Eu gosto demais do autor, sempre termino os livros muito mexido e com esse não foi diferente. Mas achei o livro estranho. O estilo da escrita de Valter Hugo é algo que me cativa, o texto lírico sem ser pesado e o fluxo contínuo que nos indica o desenrolar da história sempre nos deixando meio perdidos nas incertezas do subjetivo. Esse livro me surpreendeu pelo realismo fantástico que se constrói, algo que de um modo ou de outro estava presente nos outros livros que li, mas não com tanta intensidade. Não sei o quanto retomar a narrativa tem sentido, a sinopse do livro já foi dada, Acompanhamos benjamim, uma criança de uma vila portuguesa na década de 70 que reflete sobre a morte, a religião, os milagres e o custo que temos que pagar. É um livro bonito, uma história interessante e com algo de bizarro. Gostei bastante de ter lido, gosto de me por perdido nas linhas do autor, mas gosteis mais de outros livros dele.

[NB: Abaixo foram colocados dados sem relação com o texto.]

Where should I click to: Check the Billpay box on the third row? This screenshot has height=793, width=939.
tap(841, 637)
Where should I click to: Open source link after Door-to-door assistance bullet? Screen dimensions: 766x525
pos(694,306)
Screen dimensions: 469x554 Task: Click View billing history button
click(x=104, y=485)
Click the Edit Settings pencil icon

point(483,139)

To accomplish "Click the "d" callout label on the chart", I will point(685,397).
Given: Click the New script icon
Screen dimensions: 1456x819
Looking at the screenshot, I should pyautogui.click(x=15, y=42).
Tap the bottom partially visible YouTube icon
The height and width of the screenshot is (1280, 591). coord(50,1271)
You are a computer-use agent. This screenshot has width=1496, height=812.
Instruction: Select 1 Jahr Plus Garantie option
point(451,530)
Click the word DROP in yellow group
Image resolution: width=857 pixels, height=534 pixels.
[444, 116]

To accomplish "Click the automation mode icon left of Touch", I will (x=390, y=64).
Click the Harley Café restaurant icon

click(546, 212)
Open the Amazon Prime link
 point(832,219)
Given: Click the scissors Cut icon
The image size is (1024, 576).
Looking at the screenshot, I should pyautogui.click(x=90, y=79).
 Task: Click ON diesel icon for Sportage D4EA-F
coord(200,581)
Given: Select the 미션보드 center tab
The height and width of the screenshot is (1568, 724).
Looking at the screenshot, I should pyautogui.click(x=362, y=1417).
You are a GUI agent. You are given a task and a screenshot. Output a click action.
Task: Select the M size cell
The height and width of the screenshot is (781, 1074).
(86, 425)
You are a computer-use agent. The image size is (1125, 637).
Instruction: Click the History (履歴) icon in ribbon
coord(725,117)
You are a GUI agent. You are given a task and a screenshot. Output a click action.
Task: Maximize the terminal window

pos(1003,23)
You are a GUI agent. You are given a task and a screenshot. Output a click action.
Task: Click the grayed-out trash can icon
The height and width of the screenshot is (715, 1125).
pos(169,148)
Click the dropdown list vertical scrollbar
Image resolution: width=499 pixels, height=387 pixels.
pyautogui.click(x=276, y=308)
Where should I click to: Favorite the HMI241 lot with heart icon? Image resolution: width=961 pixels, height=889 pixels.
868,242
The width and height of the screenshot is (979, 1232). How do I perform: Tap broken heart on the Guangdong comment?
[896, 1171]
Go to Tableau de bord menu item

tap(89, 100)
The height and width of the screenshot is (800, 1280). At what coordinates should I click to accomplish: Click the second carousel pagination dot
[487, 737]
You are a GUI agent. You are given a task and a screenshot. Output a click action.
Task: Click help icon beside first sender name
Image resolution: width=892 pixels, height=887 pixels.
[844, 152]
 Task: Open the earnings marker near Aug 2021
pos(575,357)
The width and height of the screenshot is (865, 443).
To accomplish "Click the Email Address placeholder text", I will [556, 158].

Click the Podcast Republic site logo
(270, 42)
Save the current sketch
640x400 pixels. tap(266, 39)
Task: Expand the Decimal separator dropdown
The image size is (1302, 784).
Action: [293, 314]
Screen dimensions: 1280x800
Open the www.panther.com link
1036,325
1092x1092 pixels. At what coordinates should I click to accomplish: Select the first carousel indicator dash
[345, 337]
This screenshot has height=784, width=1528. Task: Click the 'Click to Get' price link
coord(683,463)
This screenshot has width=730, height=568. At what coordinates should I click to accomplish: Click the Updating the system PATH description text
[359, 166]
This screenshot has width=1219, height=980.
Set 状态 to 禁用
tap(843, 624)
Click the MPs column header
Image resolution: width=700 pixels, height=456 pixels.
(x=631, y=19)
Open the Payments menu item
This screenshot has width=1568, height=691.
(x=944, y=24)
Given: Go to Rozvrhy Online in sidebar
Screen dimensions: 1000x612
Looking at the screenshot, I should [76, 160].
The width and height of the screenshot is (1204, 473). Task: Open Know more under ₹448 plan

Um livro que explora a fé, a religião e o desejo de viver, ver e ser o bem. "o nosso reino" vale pelo poder das imagens que Valter Hugo Mãe desperta com as suas palavras. num questionamento moral de bem e mal, certo e errado, fala-se de santidades, pecados e equipara-se um reino terrestre ao reino dos céus. a narrativa, na sua especificidade, é abrangente o suficiente para despertar no leitor os seus próprios dogmas e crenças espirituais. uma vírgula pode fazer toda a diferença, e por isso, embora não muito extenso, a particular forma de escrita do autor confere ao texto uma densidade que impede uma leitura rápida. livro para ser digerido lentamente, relido e aprofundado. a sua maior beleza reside no estilismo rude-poético e na indagação existencial-filosófica.